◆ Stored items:
------------------------------

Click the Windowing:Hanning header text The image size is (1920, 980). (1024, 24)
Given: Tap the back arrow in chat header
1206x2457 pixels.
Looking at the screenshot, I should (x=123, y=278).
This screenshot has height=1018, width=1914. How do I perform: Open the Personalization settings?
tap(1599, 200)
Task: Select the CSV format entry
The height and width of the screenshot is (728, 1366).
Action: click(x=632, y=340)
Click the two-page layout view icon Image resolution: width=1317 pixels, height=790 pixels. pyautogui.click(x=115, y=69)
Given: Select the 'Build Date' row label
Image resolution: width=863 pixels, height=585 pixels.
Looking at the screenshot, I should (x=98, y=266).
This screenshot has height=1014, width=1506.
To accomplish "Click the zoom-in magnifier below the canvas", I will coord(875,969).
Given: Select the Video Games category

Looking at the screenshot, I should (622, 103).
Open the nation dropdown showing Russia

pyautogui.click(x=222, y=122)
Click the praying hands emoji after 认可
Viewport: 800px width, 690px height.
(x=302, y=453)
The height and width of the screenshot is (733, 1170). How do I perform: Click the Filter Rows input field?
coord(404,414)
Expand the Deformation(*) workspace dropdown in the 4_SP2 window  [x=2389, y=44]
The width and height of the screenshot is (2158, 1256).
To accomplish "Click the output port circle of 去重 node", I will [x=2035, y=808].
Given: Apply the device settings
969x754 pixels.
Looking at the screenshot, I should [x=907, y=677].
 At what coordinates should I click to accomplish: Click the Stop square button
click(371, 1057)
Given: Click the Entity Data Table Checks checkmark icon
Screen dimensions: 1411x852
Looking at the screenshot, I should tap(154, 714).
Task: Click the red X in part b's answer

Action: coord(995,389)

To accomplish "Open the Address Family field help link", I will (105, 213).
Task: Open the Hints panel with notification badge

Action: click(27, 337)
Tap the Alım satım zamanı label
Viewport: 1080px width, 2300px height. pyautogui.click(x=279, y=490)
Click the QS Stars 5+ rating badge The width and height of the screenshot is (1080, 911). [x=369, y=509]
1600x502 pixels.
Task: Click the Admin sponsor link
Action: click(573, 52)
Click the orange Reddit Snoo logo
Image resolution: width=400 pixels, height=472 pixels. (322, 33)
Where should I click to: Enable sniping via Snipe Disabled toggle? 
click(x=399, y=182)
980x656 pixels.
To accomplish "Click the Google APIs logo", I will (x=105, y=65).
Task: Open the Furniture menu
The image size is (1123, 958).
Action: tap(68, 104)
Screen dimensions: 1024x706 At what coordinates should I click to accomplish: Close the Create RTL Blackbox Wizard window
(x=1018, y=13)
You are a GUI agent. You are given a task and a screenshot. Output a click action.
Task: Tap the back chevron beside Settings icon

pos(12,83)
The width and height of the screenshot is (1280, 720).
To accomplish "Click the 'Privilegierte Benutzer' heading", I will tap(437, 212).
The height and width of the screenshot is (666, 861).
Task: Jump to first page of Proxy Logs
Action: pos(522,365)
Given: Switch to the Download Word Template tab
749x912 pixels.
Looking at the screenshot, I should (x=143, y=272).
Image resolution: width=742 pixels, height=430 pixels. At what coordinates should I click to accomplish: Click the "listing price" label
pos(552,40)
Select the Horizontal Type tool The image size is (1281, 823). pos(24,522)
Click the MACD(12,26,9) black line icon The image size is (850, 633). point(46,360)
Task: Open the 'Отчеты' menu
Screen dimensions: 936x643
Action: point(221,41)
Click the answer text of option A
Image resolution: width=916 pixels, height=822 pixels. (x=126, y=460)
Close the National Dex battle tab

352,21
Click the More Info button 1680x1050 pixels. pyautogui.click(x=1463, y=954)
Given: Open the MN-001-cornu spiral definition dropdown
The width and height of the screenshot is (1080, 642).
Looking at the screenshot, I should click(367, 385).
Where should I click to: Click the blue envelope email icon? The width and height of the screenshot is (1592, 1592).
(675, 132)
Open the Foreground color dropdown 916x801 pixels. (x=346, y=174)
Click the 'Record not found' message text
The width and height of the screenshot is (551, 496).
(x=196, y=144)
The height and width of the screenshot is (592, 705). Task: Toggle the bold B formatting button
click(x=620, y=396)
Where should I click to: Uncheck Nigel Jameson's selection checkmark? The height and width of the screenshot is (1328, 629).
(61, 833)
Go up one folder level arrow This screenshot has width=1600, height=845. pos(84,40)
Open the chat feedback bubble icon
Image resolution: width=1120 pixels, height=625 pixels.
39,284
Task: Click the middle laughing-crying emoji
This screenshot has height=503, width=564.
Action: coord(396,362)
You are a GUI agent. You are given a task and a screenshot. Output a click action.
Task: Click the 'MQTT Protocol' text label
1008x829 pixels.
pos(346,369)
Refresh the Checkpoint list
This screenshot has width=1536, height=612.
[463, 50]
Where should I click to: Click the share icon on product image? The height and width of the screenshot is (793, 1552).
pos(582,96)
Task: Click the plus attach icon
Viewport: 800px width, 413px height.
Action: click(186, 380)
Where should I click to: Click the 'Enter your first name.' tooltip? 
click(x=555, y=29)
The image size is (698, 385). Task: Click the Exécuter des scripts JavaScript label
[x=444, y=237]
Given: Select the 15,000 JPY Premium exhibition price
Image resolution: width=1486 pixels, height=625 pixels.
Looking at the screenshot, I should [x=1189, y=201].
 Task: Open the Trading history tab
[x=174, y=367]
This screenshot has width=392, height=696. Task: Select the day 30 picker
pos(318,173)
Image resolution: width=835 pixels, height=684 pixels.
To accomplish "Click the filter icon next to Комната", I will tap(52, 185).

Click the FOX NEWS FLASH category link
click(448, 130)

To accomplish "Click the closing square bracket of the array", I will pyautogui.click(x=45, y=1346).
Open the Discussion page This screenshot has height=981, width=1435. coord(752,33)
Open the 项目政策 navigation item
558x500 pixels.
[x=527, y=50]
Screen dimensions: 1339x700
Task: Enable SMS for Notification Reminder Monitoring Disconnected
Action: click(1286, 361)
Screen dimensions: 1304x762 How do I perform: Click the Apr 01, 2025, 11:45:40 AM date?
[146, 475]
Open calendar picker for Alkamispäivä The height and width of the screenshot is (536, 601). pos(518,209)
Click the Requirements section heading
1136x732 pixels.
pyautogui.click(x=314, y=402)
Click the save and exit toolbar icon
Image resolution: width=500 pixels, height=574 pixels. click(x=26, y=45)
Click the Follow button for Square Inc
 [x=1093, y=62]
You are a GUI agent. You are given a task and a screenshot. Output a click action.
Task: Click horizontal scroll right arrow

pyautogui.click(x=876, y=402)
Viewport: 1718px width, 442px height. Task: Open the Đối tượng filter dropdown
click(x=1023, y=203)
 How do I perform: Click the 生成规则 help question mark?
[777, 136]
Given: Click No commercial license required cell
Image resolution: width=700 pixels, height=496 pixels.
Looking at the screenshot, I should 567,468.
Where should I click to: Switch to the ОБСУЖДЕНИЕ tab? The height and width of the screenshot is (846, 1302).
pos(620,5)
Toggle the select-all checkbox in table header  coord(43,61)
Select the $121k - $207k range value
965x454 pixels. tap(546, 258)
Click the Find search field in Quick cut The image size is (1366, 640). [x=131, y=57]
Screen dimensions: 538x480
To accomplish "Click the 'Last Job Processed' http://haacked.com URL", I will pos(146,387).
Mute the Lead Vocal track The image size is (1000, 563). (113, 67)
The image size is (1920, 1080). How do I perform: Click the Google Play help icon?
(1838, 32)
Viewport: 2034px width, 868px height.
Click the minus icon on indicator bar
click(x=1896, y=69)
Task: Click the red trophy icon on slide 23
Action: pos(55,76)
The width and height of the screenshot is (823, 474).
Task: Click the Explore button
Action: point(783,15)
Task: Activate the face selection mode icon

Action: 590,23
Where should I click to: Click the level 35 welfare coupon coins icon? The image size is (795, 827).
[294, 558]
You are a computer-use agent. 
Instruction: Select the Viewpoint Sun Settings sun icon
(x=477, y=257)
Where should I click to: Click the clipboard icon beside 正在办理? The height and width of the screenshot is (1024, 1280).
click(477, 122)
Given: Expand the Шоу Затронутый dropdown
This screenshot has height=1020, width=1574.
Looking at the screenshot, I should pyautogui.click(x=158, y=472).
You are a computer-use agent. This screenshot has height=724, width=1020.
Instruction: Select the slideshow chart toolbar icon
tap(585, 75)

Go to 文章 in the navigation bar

------------------------------

◆ WHAT YOU WILL DO:
From the records above, repeat exactly the lines from the one with "Where should I click to: Click the 'Enter" through the one with "Given: Click No", both included.

◆ ANSWER TO THE PROBLEM:
Where should I click to: Click the 'Enter your first name.' tooltip? 
click(x=555, y=29)
The image size is (698, 385). Task: Click the Exécuter des scripts JavaScript label
[x=444, y=237]
Given: Select the 15,000 JPY Premium exhibition price
Image resolution: width=1486 pixels, height=625 pixels.
Looking at the screenshot, I should [x=1189, y=201].
 Task: Open the Trading history tab
[x=174, y=367]
This screenshot has width=392, height=696. Task: Select the day 30 picker
pos(318,173)
Image resolution: width=835 pixels, height=684 pixels.
To accomplish "Click the filter icon next to Комната", I will tap(52, 185).

Click the FOX NEWS FLASH category link
click(448, 130)

To accomplish "Click the closing square bracket of the array", I will pyautogui.click(x=45, y=1346).
Open the Discussion page This screenshot has height=981, width=1435. coord(752,33)
Open the 项目政策 navigation item
558x500 pixels.
[x=527, y=50]
Screen dimensions: 1339x700
Task: Enable SMS for Notification Reminder Monitoring Disconnected
Action: click(1286, 361)
Screen dimensions: 1304x762 How do I perform: Click the Apr 01, 2025, 11:45:40 AM date?
[146, 475]
Open calendar picker for Alkamispäivä The height and width of the screenshot is (536, 601). pos(518,209)
Click the Requirements section heading
1136x732 pixels.
pyautogui.click(x=314, y=402)
Click the save and exit toolbar icon
Image resolution: width=500 pixels, height=574 pixels. click(x=26, y=45)
Click the Follow button for Square Inc
 [x=1093, y=62]
You are a GUI agent. You are given a task and a screenshot. Output a click action.
Task: Click horizontal scroll right arrow

pyautogui.click(x=876, y=402)
Viewport: 1718px width, 442px height. Task: Open the Đối tượng filter dropdown
click(x=1023, y=203)
 How do I perform: Click the 生成规则 help question mark?
[777, 136]
Given: Click No commercial license required cell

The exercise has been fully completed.